In the present study, a lower incidence of PONV was found in the TEA analgesia group, which may indicate lower opioid consumption and a lower incidence of PONV. However, the higher incidence of pruritus in the TEA analgesia group than in the ESPB and PCIA groups may be attributed to the epidural use of sufentanil, which was consistent with the results of previous studies [31, 32]. The patients in the TEA analgesia group showed no hypotension postoperatively in present study. This might because patients in our study were relatively young and healthy, and awake patients were educated to use the analgesia pump when the pain was obvious; furthermore, our study might have a pretty limited sample size, so more work needs to be done to verify and confirm the results.

The present study had some limitations. First, we investigated the analgesic effects of ESPB on three-port VATS; however, one- and two-port VATS were also prevalent in these years. Therefore, a larger study involving more types of VATS is needed to investigate the analgesic effects of ESPB on VATS. However, recently published expert opinions suggest that pain levels are similar to those of patients who undergo VATS [27]. Second, our study did not investigate the incidence of postoperative complications, such as pneumonia, surgical site infection, and acute kidney injury.
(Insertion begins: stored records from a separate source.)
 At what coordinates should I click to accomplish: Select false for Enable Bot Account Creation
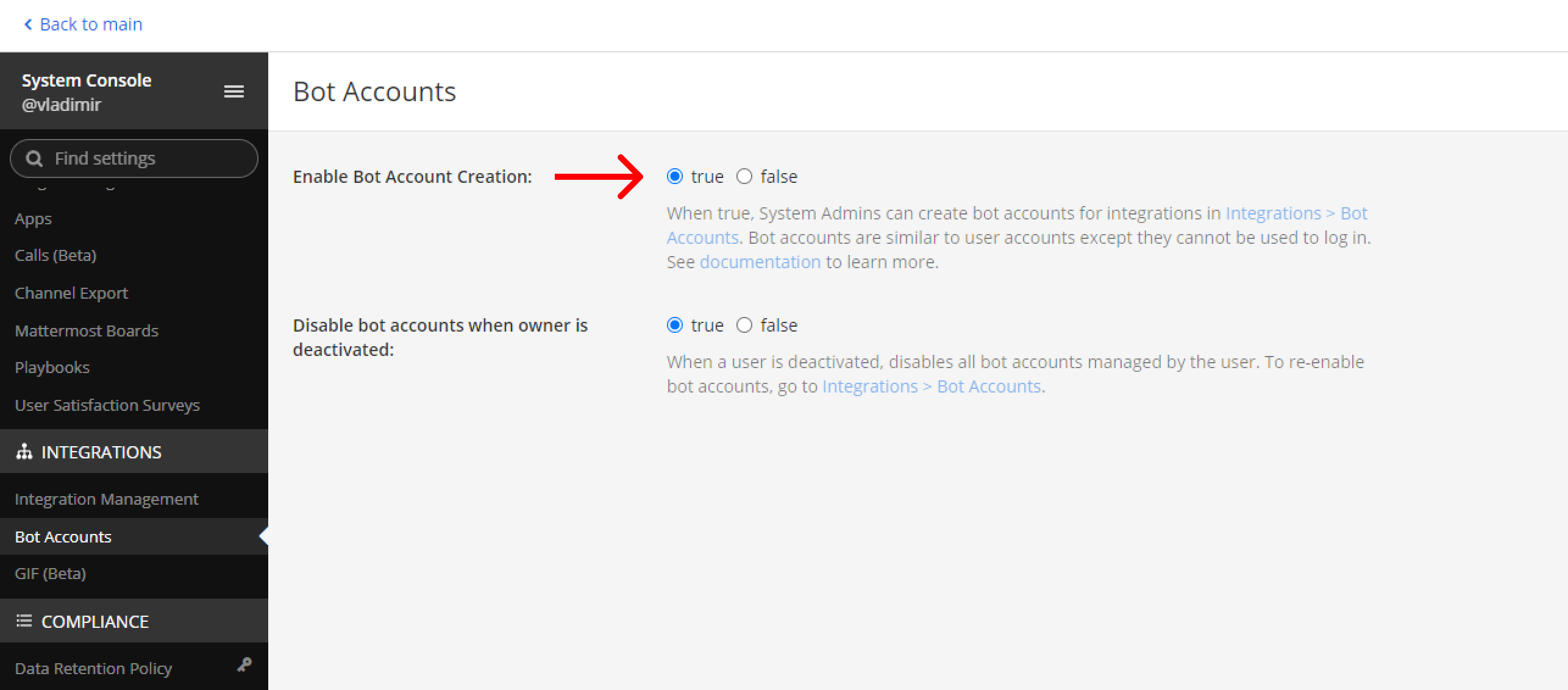744,177

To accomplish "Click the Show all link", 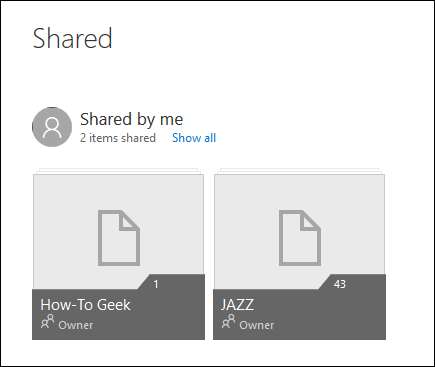I will pos(194,138).
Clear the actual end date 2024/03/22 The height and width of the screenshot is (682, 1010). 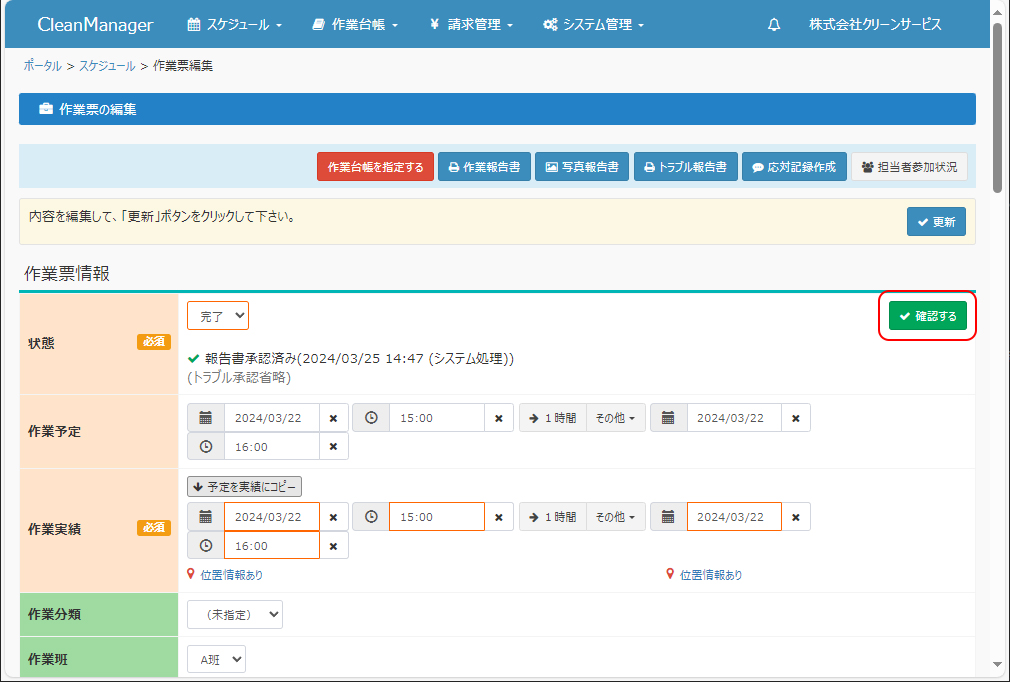click(x=796, y=517)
It has been reported that regional anesthesia may be associated with a lower incidence of these complications [27]. Third, we only collected analgesia and rehabilitation information until 24 h postoperatively, since acute postoperative pain is a powerful predictor of post-thoracotomy pain syndrome (PTPS) [33]. In a future study, we plan to investigate the effects of continuous ESPB on long-term pain, such as at 48 h or 72 h postoperatively, and on the incidence of PTPS. Fourth, patients in our study were relatively young and healthy, which might limit the applicability of our results to other thoracic surgery patient groups.

Conclusion

In conclusion, compared to general anesthesia with PCIA, general anesthesia combined with continuous ESPB resulted in a dramatic reduction in opioid consumption in VATS. Moreover, the ESPB improved postoperative rehabilitation. However, the analgesic effects and improvement of rehabilitation due to ESPB were inferior to those provided by TEA. These findings may provide some information or insights for future clinical studies in this area.